The Battle for the Arab Spring: Revolution, Counter-Revolution and the Making of a New Era by Lin Noueihed - The Arab Spring of 2011 unleashed a torrent of hope, change -- and conflict. A year on, the excitement of new freedoms has given way to a complex picture ranging from gradual democratization to vicious repression, and a mounting frustration that, despite transformations in the political sphere, the daily lives of most people in the region have yet to see an improvement. With the aid of first-hand reporting, Lin Noueihed and Alex Warren analyze the extraordinary repercussions of early 2011 and uncover the competing forces vying for dominance in the region. As secular parties have failed to take advantage of the new opportunities, Islamists (some apparently moderate, some less so) have surged to the fore, offering a focus on honesty, justice and conservative values which appeals to ordinary people tired of years of corruption and repression. Meanwhile, the authoritarian regimes who controlled the region for decades have in most cases yet to release their grip -- whether in the form of Syria's attempts to quash rebellion or the subtler machinations of the Egyptian military. Less reported has been the Saudi role in suppressing popular protest in Bahrain, tacitly supported by Western powers who at the same time poured resources into ending Gaddafi's reign in Libya. As tensions mount and the global economic situation worsens, Noueihed and Warren ask: where next for the Arab world?

Demanding Dignity: Young Voices from the Front Lines of the Arab Revolutions edited by Ahmed Shihab-Eldin - Demanding Dignity: Young Voices from the Front Lines of the Arab Revolutions brings together essays written by today's generation of Arab youth who have directly inspired and sparked a revolutionary spirit that toppled governments, unearthing the corruption of decades of dictator dominated countries in the Middle East and North Africa.
Their voices are as varied as their individual stories, but their destinies are shared. They are the connected generation.Stories come from the streets of Egypt, Tunisia, Bahrain, Syria, Yemen, Morocco, United Arab Emirates, Saudi Arabia, Libya, and Palestine. Inspired in part by universal human values and aspirations, each story captures the changes revolutionizing the region and social media's role in uniting like-minded citizens through civic engagement.
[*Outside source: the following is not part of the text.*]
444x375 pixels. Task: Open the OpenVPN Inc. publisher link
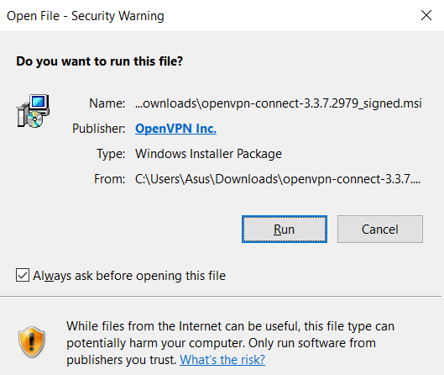(x=175, y=129)
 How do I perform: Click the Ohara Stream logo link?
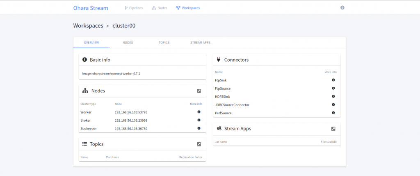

Diaries of an Unfinished Revolution: Voices from Tunis to Damascus edited by Layla Al-Zubaidi - As revolution swept through the Arab world in spring of 2011, much of the writing that reached the West came via analysts and academics, experts and expats. We heard about Facebook posts and tweeted calls to action, but what was missing was testimony from on-the-ground participants--which is precisely what Layla Al-Zubaidi and Matthew Cassel have brought together in Diaries of an Unfinished Revolution. These essays and profoundly moving, often harrowing, firsthand accounts span the region from Tunisia to Syria and include contributors ranging from student activists to seasoned journalists--half of whom are women. This unique collection explores just how deeply politics can be held within the personal and highlights the power of writing in a time of revolution.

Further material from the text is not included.